There I called for a movie about the Athenian admiral Themistocles, who succeeded in every way that Leonidas failed... so imagine my mixed feelings when Director Zack Snyder delivered that very story! Only warped by Miller’s uniquely anti-truth and anti-democratic sentimentality. This, too, I dissected.

But have a look at the new comic. I think you’ll enjoy the refreshing chance to actually see the real story, and how vastly more dramatic and compelling history is… than lies..

== Political manias ==


In the Guardian, an article by one Sam Thielman proves that insipid political mania is ecumenical.  While today’s entire American right wing appears to have gone loco, there certainly are substantial islands of left-wing mania, as well.  

The article on white supremacists is actually very interesting, portraying a neo-Nazi polemicist -- right-wing sci fi author Harold Covington, whose attempts at promulgating incitement novels – fomenting white power revolution – were cited by the Charlseton church shooter, Dylann Roof. As happened in the last century, when Timothy McVeigh cited “The Turner Diaries,” it is only by association with lunatic murderers that such execrably-written trash ever gets attention beyond a small circle of the mentally ill.  A process that Norman Spinrad brilliantly satirized in his novel, The Iron Dream.

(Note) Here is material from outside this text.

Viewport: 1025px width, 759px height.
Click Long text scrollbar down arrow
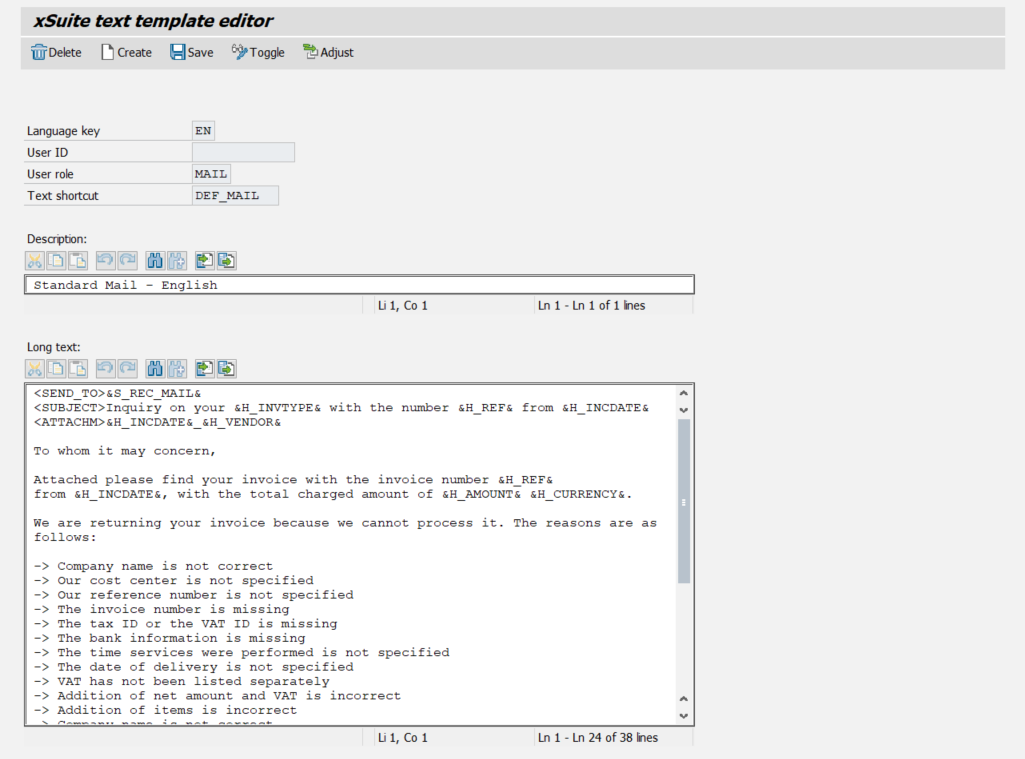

So why am I aiming some of my own ire toward Mr. Thielman, if I agree with almost everything he says about such tripe-spinners?  Well, the following should give you a hint:

Covington, the latest in a long line of rightwing sci-fi writers…”  and American science fiction has long had a rightward tilt, from the contemporary strain of small-press sci-fi Tea Party fantasias swarming the Hugo Awards nominations all the way back to libertarian deity Ayn Rand.” 

Alas, this author knows very little of the field. No genre of literature ever did more to question ancient prejudices and pave the mental path for progress than Science Fiction. Let 
tho be a lesson, then.  You can agree with one thing a person says… while also avowing that he/she is -- in other ways -- an ignoramus.